Ja, er gebot ihnen, nämlich, sie sollten nichts predigen als nur Umkehr und Glauben an den Herrn, der sein Volk erlöst hat.

Und er gebot ihnen, sie sollten keinen Streit untereinander haben, sondern sie sollten eines Sinnes vorwärtsblicken, einen Glauben und eine Taufe haben und ihre Herzen in Einigkeit und gegenseitiger Liebe verbunden haben.

Und so gebot er ihnen, zu predigen. Und so wurden sie die Kinder Gottes.“3

Deshalb gebot Alma dem Volk, Glauben und Umkehr zu predigen. Deshalb rechneten meine Kinder schon immer damit, dass ich einen Weg finden würde, jemanden während der Lektion beim Familienabend zu bitten, Zeugnis vom Erlöser und dessen Mission zu geben. Manchmal gaben wir Eltern Zeugnis. An den besten Abenden gelang es uns, ein Kind zum Zeugnisgeben zu bewegen, indem es entweder die Lektion gab oder auf eine Frage antwortete.
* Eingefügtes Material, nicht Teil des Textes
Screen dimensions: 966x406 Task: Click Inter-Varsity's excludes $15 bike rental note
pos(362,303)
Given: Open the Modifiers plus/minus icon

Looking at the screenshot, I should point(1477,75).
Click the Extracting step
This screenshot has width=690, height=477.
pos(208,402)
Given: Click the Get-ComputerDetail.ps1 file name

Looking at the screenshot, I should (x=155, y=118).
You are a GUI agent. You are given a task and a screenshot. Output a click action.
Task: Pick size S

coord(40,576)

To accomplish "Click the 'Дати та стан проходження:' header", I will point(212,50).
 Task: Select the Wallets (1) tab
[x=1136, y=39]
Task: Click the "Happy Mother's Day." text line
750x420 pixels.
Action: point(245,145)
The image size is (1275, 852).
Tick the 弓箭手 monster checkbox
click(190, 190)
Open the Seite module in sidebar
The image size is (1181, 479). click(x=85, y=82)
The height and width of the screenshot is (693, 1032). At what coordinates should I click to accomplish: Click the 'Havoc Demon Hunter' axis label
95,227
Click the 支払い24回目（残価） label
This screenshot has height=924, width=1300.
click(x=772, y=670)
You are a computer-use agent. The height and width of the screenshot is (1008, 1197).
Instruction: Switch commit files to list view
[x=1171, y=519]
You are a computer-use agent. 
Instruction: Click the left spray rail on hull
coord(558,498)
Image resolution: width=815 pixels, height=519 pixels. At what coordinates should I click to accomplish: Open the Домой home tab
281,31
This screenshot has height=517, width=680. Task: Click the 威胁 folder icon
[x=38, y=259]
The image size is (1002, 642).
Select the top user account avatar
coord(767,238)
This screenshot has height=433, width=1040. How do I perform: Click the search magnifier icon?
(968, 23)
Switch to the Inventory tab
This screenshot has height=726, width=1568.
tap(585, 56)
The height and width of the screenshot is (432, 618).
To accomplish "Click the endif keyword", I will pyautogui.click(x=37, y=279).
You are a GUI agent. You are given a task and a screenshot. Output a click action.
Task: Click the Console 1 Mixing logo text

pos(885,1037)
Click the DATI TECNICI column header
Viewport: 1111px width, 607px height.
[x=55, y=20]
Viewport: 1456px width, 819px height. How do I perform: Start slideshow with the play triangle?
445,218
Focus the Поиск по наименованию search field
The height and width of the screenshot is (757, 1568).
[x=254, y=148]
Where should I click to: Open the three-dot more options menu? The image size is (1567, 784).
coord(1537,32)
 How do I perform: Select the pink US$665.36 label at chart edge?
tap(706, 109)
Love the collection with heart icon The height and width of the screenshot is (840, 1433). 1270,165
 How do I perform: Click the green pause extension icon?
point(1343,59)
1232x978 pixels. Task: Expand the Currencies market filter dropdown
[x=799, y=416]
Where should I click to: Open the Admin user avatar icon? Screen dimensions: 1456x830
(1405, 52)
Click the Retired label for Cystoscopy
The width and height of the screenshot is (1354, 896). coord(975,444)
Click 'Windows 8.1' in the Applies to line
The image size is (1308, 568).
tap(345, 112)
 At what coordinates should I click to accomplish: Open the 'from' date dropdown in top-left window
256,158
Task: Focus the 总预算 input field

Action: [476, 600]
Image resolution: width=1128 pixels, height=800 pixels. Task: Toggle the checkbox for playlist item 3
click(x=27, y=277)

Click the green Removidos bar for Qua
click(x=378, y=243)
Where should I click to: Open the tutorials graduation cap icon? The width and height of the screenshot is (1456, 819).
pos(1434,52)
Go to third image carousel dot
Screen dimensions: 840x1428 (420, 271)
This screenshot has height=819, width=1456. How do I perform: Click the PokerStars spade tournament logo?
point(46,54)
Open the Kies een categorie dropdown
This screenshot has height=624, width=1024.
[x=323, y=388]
Wenn jemand Zeugnis vom Erretter gab, wurde es durch den Heiligen Geist bestätigt. An diesen Abenden waren wir im Herzen vereint.

Neben Verordnungen gibt es auch Grundsätze, an die wir uns als Volk halten und die größere Einigkeit herbeiführen.

Einer dieser Grundsätze ist Offenbarung. Nur durch Offenbarung können wir erfahren, wie wir dem Willen des Herrn gemeinsam folgen können. Dazu brauchen wir das Licht des Himmels. Der Heilige Geist wird uns und denen, die sich mit uns versammelt haben, im Herzen bezeugen, was der Herr sich von uns wünscht. Und dadurch, dass wir seine Gebote halten, können wir im Herzen verbunden und eins werden.

Ein zweiter Grundsatz, der uns auf dem Weg dahin, eins zu werden, leitet, ist Demut. Stolz ist der ärgste Feind der Einigkeit. Jeder von uns hat erlebt, was er Schlimmes anrichten kann. Vor ein paar Tagen bekam ich mit, wie zwei Menschen – gute Menschen – zunächst nur eine kleine Meinungsverschiedenheit hatten. Sie diskutierten anfangs darüber, was richtig sei, doch es artete in einen Streit darüber aus, wer Recht habe. Sie wurden allmählich immer lauter. Ihre Gesichter röteten sich. Anstatt beim Thema zu bleiben, redeten sie über sich selbst und versuchten zu beweisen, warum ihre Ansicht, aufgrund ihrer Befähigung und Erfahrung, die richtige sei.

Sicher wären Sie genauso beunruhigt gewesen wie ich. Wir wissen, dass solch ein trauriger Streit ein Leben zerstören kann. Jeder von uns kennt Menschen, die aus gekränktem Stolz der Kirche den Rücken gekehrt haben.

Glücklicherweise sehe ich auch immer mehr und immer geschicktere Friedensstifter, die die Wogen glätten, bevor jemand Schaden nimmt. Sie können einer dieser Friedensstifter sein, ob Sie nun an dem Streit beteiligt sind oder ihn nur mitbekommen.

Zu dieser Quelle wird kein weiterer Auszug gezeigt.